### PROBLEM DESCRIPTION
Edit the data from the line with "Click the 绝世 badge beside 流年如虹" up to and including the line with "(x=120, y=63)" by replacing "Sizing info" with "Size guide", keeping everything else the same. Return only those lines.

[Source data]

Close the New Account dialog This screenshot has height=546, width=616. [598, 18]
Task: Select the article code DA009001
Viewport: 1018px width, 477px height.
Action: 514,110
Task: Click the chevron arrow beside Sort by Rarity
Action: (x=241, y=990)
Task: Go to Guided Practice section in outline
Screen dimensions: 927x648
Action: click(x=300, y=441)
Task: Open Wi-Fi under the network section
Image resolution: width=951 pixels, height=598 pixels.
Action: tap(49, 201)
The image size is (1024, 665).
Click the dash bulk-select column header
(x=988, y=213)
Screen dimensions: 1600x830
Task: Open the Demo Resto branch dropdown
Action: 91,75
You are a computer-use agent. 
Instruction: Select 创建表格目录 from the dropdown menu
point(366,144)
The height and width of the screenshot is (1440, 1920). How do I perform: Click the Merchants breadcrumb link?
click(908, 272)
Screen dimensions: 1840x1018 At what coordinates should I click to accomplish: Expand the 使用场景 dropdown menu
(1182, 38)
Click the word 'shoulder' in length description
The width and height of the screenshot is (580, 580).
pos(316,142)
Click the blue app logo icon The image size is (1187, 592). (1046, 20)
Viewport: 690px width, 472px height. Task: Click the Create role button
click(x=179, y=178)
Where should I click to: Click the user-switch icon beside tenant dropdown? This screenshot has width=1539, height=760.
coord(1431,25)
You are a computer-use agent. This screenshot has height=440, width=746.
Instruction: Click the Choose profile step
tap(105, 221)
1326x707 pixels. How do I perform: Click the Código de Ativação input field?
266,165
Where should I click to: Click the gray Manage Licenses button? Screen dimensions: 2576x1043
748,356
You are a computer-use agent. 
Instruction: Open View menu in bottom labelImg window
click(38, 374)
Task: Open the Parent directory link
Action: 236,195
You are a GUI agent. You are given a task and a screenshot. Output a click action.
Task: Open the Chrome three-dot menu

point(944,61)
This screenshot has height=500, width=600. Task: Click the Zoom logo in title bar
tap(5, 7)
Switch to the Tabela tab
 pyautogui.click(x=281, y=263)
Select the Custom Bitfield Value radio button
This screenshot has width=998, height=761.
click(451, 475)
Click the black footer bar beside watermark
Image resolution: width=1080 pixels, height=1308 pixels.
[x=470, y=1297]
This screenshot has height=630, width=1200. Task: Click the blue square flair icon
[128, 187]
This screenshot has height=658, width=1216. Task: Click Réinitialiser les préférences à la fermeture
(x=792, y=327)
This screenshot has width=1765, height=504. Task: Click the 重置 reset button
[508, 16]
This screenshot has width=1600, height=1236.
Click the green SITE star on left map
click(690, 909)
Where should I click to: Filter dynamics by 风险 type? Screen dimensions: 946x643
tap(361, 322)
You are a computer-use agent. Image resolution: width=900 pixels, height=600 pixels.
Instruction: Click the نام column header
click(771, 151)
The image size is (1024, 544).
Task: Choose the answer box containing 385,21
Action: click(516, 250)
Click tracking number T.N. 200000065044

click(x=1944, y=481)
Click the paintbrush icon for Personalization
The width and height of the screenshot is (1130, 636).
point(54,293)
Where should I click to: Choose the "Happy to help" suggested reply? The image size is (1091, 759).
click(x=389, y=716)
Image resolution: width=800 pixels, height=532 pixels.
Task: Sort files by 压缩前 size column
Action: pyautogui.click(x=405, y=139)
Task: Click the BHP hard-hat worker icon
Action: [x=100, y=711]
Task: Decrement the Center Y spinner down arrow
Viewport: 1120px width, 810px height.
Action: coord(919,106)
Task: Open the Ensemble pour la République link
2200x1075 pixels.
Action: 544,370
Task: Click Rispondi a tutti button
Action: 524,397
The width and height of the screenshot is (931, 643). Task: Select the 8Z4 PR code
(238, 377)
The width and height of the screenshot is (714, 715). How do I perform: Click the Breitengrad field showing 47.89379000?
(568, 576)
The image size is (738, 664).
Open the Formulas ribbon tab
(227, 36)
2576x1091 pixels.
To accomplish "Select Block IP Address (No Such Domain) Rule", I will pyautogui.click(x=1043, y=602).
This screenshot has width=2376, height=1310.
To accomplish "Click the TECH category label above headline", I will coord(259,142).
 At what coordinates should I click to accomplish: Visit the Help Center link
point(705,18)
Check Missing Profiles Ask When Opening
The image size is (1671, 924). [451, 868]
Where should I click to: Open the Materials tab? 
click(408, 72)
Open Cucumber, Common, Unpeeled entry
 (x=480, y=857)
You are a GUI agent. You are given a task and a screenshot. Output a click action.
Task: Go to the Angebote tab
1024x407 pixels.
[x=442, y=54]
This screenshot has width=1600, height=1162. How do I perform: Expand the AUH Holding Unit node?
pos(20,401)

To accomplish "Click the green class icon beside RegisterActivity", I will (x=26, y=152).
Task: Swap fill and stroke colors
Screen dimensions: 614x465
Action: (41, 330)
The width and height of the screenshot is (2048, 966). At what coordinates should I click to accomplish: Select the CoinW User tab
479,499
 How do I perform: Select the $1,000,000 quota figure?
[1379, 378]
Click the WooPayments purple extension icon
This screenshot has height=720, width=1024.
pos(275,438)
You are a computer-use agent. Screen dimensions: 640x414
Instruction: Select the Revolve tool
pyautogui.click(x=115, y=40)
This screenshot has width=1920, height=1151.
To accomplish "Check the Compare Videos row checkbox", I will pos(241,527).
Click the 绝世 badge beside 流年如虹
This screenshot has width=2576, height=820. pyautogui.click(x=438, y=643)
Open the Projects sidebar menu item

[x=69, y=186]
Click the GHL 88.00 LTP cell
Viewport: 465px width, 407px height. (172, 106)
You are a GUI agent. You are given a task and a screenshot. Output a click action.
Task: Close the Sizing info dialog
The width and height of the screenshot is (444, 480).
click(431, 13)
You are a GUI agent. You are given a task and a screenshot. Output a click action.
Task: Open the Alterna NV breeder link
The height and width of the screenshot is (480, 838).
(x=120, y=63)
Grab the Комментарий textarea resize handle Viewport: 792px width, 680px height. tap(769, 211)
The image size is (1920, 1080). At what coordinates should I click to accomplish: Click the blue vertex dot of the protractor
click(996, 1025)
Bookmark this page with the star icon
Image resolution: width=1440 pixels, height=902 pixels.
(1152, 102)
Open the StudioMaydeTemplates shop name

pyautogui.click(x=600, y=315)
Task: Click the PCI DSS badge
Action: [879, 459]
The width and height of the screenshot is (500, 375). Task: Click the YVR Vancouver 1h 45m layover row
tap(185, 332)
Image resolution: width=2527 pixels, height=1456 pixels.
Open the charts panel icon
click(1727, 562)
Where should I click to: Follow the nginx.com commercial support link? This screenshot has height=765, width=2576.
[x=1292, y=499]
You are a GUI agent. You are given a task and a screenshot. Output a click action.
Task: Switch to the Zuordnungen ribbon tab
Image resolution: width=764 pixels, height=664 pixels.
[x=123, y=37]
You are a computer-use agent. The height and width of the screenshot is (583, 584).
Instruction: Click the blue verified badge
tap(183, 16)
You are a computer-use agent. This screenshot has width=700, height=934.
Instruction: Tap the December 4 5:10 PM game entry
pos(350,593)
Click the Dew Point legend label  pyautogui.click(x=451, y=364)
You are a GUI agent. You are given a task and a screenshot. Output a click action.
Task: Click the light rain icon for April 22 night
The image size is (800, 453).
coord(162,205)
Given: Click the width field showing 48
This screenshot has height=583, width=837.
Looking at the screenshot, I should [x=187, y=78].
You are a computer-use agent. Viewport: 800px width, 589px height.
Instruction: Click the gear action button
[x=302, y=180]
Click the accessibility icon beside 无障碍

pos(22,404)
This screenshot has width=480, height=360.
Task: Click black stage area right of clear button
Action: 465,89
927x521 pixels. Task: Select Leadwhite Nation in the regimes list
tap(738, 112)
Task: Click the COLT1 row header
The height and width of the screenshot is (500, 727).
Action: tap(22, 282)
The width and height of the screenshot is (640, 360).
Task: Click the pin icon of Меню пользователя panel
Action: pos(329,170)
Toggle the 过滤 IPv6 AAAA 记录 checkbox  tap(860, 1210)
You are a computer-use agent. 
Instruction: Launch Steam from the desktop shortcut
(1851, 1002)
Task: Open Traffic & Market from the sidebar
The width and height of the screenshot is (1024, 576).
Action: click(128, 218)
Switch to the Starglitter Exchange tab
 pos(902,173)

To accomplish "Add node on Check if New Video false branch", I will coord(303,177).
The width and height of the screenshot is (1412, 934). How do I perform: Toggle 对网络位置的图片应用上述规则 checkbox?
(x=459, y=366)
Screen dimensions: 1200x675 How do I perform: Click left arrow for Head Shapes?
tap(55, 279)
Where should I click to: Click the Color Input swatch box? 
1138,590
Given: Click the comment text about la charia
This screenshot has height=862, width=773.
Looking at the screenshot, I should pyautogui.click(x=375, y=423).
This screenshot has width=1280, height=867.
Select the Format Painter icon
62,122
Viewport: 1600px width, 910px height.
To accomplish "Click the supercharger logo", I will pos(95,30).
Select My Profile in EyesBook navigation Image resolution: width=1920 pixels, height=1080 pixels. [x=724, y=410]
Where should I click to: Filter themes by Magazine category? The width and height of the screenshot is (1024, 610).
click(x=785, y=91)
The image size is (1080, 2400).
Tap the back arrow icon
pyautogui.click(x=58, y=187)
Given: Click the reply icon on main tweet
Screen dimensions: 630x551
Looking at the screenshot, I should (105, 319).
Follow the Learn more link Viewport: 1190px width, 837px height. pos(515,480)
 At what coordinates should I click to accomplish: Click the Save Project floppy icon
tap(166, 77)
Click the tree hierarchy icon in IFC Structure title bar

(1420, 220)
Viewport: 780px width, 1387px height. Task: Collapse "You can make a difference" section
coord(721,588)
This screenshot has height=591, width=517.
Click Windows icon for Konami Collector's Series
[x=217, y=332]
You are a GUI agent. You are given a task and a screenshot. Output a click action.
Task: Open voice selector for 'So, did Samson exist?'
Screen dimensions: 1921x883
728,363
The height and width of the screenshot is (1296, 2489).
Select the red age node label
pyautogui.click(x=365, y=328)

### SOLUTION FOR THIS PROBLEM
Click the 绝世 badge beside 流年如虹
This screenshot has width=2576, height=820. pyautogui.click(x=438, y=643)
Open the Projects sidebar menu item

[x=69, y=186]
Click the GHL 88.00 LTP cell
Viewport: 465px width, 407px height. (172, 106)
You are a GUI agent. You are given a task and a screenshot. Output a click action.
Task: Close the Size guide dialog
The width and height of the screenshot is (444, 480).
click(431, 13)
You are a GUI agent. You are given a task and a screenshot. Output a click action.
Task: Open the Alterna NV breeder link
The height and width of the screenshot is (480, 838).
(x=120, y=63)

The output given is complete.